## RECORDS
--

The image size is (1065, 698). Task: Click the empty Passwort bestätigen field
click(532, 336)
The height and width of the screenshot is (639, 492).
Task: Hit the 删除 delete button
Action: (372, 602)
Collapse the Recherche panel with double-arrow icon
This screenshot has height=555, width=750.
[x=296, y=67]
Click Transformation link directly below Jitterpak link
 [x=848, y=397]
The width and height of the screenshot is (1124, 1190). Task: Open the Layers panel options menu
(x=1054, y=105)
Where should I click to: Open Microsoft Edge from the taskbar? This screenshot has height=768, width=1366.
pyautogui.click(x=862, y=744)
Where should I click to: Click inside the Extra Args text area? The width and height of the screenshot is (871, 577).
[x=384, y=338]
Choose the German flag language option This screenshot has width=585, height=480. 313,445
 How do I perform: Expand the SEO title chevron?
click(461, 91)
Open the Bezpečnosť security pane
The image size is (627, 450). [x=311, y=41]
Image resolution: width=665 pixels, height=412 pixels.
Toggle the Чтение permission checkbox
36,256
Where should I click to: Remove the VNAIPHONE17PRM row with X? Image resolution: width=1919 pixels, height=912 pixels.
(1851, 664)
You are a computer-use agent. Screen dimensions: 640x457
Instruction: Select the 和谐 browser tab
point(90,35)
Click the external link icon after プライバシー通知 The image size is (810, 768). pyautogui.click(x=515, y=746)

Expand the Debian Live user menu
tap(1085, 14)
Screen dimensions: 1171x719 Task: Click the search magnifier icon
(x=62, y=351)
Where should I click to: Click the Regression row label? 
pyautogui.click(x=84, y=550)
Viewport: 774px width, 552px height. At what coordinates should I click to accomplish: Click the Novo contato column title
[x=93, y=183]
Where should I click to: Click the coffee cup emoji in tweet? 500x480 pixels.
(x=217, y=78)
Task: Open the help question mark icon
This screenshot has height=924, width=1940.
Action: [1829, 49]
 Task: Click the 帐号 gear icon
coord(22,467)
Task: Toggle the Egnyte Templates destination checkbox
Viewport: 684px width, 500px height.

--

Please output the records shown above, with every character intact.

## THE COMPLETED TASK
The image size is (1065, 698). Task: Click the empty Passwort bestätigen field
click(532, 336)
The height and width of the screenshot is (639, 492).
Task: Hit the 删除 delete button
Action: (372, 602)
Collapse the Recherche panel with double-arrow icon
This screenshot has height=555, width=750.
[x=296, y=67]
Click Transformation link directly below Jitterpak link
 [x=848, y=397]
The width and height of the screenshot is (1124, 1190). Task: Open the Layers panel options menu
(x=1054, y=105)
Where should I click to: Open Microsoft Edge from the taskbar? This screenshot has height=768, width=1366.
pyautogui.click(x=862, y=744)
Where should I click to: Click inside the Extra Args text area? The width and height of the screenshot is (871, 577).
[x=384, y=338]
Choose the German flag language option This screenshot has width=585, height=480. 313,445
 How do I perform: Expand the SEO title chevron?
click(461, 91)
Open the Bezpečnosť security pane
The image size is (627, 450). [x=311, y=41]
Image resolution: width=665 pixels, height=412 pixels.
Toggle the Чтение permission checkbox
36,256
Where should I click to: Remove the VNAIPHONE17PRM row with X? Image resolution: width=1919 pixels, height=912 pixels.
(1851, 664)
You are a computer-use agent. Screen dimensions: 640x457
Instruction: Select the 和谐 browser tab
point(90,35)
Click the external link icon after プライバシー通知 The image size is (810, 768). pyautogui.click(x=515, y=746)

Expand the Debian Live user menu
tap(1085, 14)
Screen dimensions: 1171x719 Task: Click the search magnifier icon
(x=62, y=351)
Where should I click to: Click the Regression row label? 
pyautogui.click(x=84, y=550)
Viewport: 774px width, 552px height. At what coordinates should I click to accomplish: Click the Novo contato column title
[x=93, y=183]
Where should I click to: Click the coffee cup emoji in tweet? 500x480 pixels.
(x=217, y=78)
Task: Open the help question mark icon
This screenshot has height=924, width=1940.
Action: [1829, 49]
 Task: Click the 帐号 gear icon
coord(22,467)
Task: Toggle the Egnyte Templates destination checkbox
Viewport: 684px width, 500px height.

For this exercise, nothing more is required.